Signal Processing Generator

This tool should still be functional inside Simplifide but is no longer being developed. These features are included in ScalaDL which is where continued development will occur.

The signal processing generator is an add-on tool for Simplifide which aids in the creation of datapath rtl as well as bit matched models of the expression. It operates like other embedded templates where this code is embedded into the rtl and can be expanded using a context menu in the editor or project navigator. The purpose of this tool is to use a more natural language for creating signal processing hardware designs which are both easier to implement, understand, debug and support. This tool uses  syntax as close as possible to standard signal processing notation to create optimal rtl code as well as matching c-code greatly increasing the development time of datapath blocks.

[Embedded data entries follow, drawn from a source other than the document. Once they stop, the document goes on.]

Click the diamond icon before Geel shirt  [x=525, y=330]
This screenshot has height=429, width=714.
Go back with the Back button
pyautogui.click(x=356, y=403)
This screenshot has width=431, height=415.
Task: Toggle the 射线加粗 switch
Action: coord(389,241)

Verilog and VHDL are extremely good languages for describing low level hardware operations but are somewhat lacking when describing signal processing functionallity. 

y[n]  =  RC<16,8>(x[n] + RC<16,8>(a0*y[n-1]) + RC<16,8>(a1*y[n-2]));

z[n]  =  RC<16,8>(b0*y[n-1]) + RC<16,8>(b1*y[n-2]) + RC<16,8>(b2*y[n-3]);

The code above contains standard signal processing notation with exception to the RC<16,8> which stands for Round and Clip with internal precision of 16 bits with 8 fractional bits.

Ignoring the RC<16,8> notation which is fixed point, the example code above shows an expression which should be easily identifiable as an IIR to anyone who has taken a signal processing course. This snippet of code generates an rtl version of this code along with both a floating point and fixed point model of this design in C. On average this design would take a minimum of 1 day to design as well as 2 days to verify  and bit match. With this tool an optimal design can be done in 10 minutes.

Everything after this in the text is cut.